*TASK TO CARRY OUT*. Among the lines below, keep only those from the one containing "Click the Fantasy Character Creator entry" through the one containing "You are a computer-use agent. The image size is (458, 550).", and reproduce them exactly.

[[ EXTRACTED INFORMATION, beginning ]]

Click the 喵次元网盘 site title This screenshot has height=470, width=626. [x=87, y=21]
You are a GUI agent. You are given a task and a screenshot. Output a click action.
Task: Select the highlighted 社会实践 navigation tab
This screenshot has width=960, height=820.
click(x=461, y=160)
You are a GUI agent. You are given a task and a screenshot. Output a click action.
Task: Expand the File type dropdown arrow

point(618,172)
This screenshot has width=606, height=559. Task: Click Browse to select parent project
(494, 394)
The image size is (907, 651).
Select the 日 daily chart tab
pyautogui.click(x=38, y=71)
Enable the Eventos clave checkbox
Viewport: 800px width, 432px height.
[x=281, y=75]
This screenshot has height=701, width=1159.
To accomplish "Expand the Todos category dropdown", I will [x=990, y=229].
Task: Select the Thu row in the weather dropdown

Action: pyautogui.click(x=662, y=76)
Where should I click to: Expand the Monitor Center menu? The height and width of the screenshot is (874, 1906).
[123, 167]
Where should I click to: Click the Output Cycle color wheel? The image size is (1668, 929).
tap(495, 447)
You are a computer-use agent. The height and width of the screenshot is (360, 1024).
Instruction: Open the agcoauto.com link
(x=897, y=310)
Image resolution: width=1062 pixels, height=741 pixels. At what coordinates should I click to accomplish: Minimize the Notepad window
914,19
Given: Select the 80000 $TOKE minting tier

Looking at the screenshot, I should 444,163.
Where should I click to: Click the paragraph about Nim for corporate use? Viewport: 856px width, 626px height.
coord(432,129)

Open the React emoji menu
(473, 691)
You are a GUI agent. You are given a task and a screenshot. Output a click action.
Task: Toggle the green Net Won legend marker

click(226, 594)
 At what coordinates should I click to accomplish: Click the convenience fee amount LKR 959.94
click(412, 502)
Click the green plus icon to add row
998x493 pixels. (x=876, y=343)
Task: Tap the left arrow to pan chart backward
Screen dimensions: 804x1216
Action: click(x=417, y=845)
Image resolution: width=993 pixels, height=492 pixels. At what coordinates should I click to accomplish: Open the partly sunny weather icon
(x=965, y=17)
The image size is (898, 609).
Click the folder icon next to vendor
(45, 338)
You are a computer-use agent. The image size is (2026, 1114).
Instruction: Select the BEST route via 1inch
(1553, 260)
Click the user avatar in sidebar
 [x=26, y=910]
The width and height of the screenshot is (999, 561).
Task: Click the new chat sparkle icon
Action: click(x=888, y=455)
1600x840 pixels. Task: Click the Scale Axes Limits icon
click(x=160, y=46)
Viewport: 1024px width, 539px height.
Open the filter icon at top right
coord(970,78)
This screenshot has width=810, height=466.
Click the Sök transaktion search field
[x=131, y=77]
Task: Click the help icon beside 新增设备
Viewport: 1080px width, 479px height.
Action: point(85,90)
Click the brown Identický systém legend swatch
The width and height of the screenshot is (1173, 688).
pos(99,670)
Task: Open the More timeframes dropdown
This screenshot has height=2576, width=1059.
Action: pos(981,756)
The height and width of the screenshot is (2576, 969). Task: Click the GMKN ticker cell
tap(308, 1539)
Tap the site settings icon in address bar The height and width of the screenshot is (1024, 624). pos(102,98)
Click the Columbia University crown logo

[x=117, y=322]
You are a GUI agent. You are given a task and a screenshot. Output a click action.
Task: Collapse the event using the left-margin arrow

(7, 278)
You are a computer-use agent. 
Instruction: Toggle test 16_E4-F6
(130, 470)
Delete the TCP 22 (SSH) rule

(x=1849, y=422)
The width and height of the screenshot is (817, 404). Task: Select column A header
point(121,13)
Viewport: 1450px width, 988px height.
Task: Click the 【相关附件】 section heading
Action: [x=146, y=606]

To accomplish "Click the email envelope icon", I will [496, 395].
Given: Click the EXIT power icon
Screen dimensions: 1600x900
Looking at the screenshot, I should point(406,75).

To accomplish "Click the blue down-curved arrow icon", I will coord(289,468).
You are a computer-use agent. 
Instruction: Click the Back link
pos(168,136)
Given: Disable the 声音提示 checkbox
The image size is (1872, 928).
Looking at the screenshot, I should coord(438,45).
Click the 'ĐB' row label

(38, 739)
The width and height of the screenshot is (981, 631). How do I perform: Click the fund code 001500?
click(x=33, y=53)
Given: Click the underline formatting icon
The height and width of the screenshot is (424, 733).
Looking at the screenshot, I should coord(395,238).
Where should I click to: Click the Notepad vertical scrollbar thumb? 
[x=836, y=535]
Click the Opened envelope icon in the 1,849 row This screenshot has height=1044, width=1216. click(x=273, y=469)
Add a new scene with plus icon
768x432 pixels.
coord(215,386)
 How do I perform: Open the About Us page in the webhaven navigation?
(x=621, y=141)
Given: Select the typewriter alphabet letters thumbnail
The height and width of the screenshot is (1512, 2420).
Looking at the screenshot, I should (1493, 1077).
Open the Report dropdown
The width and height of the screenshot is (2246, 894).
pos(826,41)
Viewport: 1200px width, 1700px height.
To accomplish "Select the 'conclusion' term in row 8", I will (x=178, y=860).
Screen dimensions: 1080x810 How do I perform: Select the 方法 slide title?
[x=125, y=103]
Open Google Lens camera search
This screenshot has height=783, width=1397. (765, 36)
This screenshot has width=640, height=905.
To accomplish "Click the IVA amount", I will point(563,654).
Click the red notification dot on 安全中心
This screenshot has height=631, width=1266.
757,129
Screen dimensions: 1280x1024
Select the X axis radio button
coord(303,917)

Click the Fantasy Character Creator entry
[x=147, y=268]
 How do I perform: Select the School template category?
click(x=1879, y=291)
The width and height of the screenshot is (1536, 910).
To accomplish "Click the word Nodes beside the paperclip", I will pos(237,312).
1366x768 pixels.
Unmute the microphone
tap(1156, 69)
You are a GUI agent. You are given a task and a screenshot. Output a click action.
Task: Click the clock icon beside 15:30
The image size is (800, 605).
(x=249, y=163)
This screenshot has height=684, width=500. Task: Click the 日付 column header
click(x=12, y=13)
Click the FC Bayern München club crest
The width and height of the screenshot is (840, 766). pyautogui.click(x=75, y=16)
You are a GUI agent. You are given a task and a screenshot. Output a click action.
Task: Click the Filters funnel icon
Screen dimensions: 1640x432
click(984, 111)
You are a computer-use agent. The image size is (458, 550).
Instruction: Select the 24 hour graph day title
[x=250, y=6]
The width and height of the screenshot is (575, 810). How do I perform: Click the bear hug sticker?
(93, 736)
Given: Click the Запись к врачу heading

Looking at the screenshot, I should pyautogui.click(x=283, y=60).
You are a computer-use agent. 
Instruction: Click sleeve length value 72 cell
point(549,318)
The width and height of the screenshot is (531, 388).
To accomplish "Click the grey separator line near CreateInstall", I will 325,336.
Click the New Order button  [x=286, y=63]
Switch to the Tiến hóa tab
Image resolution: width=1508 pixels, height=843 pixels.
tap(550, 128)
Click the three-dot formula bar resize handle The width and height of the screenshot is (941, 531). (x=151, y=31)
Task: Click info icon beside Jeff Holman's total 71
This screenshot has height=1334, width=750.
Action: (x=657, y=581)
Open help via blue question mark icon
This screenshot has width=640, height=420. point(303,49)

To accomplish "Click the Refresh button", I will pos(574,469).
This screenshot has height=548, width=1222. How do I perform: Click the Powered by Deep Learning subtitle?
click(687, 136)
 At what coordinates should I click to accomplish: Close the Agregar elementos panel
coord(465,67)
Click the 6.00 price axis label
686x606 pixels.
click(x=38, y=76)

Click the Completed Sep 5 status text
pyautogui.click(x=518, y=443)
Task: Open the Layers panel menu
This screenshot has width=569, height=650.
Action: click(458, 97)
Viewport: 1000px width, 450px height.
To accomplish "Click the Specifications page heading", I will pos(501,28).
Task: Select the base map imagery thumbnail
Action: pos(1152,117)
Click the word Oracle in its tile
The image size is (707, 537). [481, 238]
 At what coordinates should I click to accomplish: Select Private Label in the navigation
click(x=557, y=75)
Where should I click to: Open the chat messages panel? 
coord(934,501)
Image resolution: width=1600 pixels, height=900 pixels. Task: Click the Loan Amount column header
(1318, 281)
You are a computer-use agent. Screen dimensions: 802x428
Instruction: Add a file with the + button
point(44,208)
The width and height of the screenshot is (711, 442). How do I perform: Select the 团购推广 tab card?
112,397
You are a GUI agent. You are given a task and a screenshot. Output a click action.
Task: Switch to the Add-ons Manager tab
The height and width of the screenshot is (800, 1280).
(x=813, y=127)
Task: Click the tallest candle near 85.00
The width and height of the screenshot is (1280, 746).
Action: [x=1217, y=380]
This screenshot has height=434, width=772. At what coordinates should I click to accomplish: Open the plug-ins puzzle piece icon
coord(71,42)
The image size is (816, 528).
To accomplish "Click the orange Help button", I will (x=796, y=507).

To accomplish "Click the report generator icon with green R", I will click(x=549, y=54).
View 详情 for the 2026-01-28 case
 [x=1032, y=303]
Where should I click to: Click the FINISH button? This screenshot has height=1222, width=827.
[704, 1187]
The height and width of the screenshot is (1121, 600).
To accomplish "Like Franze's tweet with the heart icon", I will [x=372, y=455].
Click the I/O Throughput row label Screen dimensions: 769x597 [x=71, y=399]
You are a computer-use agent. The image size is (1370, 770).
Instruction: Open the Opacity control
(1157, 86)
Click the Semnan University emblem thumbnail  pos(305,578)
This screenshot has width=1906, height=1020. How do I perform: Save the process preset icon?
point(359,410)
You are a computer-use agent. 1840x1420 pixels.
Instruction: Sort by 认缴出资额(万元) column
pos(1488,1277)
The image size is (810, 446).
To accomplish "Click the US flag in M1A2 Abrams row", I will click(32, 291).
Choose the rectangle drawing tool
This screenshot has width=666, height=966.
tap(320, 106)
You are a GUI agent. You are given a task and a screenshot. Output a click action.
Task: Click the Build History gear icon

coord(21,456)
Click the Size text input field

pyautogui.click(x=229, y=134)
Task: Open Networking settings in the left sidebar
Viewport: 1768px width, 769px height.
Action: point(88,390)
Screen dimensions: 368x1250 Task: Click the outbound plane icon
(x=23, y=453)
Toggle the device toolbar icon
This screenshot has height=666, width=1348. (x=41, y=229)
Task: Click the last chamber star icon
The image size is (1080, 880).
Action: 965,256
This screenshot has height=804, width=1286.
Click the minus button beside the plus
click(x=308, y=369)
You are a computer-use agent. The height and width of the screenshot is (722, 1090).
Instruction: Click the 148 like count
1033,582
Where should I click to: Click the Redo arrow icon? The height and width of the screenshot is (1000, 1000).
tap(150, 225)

[[ EXTRACTED INFORMATION, end ]]

*SOLUTION FOR THIS TASK*.
Click the Fantasy Character Creator entry
[x=147, y=268]
 How do I perform: Select the School template category?
click(x=1879, y=291)
The width and height of the screenshot is (1536, 910).
To accomplish "Click the word Nodes beside the paperclip", I will pos(237,312).
1366x768 pixels.
Unmute the microphone
tap(1156, 69)
You are a GUI agent. You are given a task and a screenshot. Output a click action.
Task: Click the clock icon beside 15:30
The image size is (800, 605).
(x=249, y=163)
This screenshot has height=684, width=500. Task: Click the 日付 column header
click(x=12, y=13)
Click the FC Bayern München club crest
The width and height of the screenshot is (840, 766). pyautogui.click(x=75, y=16)
You are a GUI agent. You are given a task and a screenshot. Output a click action.
Task: Click the Filters funnel icon
Screen dimensions: 1640x432
click(984, 111)
You are a computer-use agent. The image size is (458, 550).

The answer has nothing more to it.